E poi c’è Giovanni Malagò, che purtroppo a dispetto del cognome non è un passato remoto e continua a aleggiare sul calcio italiano come il fantasma di un vecchio film interpretato da Johnny Dorelli. Fu il presidente del Coni, da commissario, a mettere il sigillo sul pateracchio elettorale che portò alla presidenza Micciché ma conteneva in sé il bug della sua destituzione. Dicono che, nelle ore in cui si eleggeva Dal Pino, Malagò spingesse per un Micciché 2 (la vendetta?). Nonostante che lo stesso ex presidente avesse detto a più riprese di non essere assolutamente disposto a rimettere piede in Lega. E pensate quale ballottaggio da brivido: un candidato contumace e inconsapevole e l’altro che piuttosto avrebbe preferito passare un anno di rieducazione nelle risaie. Poltrone ambite ne abbiamo?

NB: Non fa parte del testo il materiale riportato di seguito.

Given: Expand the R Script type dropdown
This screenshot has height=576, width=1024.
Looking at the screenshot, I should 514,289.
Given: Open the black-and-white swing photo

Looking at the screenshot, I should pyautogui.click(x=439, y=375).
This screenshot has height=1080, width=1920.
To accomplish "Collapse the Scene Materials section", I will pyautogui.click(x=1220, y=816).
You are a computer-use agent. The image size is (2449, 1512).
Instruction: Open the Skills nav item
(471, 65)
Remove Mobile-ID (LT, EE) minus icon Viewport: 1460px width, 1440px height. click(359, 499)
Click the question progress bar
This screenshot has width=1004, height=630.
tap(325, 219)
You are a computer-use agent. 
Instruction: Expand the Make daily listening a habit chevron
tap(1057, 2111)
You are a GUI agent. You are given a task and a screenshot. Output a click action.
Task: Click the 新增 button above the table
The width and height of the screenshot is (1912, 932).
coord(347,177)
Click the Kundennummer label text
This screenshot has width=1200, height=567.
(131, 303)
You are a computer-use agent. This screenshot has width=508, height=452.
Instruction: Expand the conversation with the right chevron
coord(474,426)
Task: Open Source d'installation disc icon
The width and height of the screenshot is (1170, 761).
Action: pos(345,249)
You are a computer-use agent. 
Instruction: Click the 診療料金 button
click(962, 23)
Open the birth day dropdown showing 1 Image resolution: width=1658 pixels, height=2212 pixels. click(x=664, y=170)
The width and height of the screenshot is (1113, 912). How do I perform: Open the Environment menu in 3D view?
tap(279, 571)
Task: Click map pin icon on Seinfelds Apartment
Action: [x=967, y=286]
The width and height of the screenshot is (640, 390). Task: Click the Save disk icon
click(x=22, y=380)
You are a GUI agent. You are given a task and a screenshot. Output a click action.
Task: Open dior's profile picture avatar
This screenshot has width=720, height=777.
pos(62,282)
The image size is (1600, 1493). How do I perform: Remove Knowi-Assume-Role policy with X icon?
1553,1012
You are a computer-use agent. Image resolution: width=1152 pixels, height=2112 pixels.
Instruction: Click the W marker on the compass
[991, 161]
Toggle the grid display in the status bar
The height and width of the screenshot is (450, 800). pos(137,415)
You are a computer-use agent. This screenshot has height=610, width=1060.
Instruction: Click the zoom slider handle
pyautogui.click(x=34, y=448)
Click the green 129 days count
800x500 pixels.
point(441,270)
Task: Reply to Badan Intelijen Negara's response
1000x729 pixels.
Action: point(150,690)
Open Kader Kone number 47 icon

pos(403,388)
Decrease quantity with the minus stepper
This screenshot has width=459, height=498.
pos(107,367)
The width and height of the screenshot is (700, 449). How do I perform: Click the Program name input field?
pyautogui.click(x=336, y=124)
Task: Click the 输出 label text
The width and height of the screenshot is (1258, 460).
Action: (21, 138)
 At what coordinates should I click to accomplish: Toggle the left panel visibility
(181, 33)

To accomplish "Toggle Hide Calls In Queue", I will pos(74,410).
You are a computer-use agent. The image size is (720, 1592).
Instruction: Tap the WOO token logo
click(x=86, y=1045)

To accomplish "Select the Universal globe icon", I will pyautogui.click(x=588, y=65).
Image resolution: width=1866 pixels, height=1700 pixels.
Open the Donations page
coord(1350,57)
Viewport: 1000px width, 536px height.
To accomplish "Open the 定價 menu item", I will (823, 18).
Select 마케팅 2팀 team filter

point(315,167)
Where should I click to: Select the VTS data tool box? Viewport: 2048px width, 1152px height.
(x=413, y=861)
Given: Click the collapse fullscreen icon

MEDIAPRO E IL PERICOLO DI UNA CAUSA MILIONARIA SUI DIRITTI DEL CALCIO
La sola cosa certa è che il nuovo presidente debba affrontare il complicato dossier della vendita dei diritti televisivi 2021-24. Una Novella dello Stento che rende molto nervosi i presidenti della cosiddetta Confindustria del Calcio. Senza quei denari, più o meno tutti quanti potranno dedicare i weekend alla pesca da scoglio. Il problema è che, col passare delle settimane e dei mesi, la situazione si complica anziché risolversi. E la prospettiva che gli spagnoli di Mediapro siano davvero il soggetto che risolve la partita si fa problematica. La notizia dei giorni scorsi è che adesso la società del tycoon catalano Jaume Roures sia pronta a far causa alla Lega di Serie A, chiedendo un risarcimento da 200 milioni di euro. Impressioni? In via Rosellini non fanno una piega. Si continuerà a trattare e quella causa minacciata farà parte del negoziato. Si parla d’alta finanza e si mercanteggia da tappetari. Senza mai dimenticare che è la pirateria a uccidere il calcio.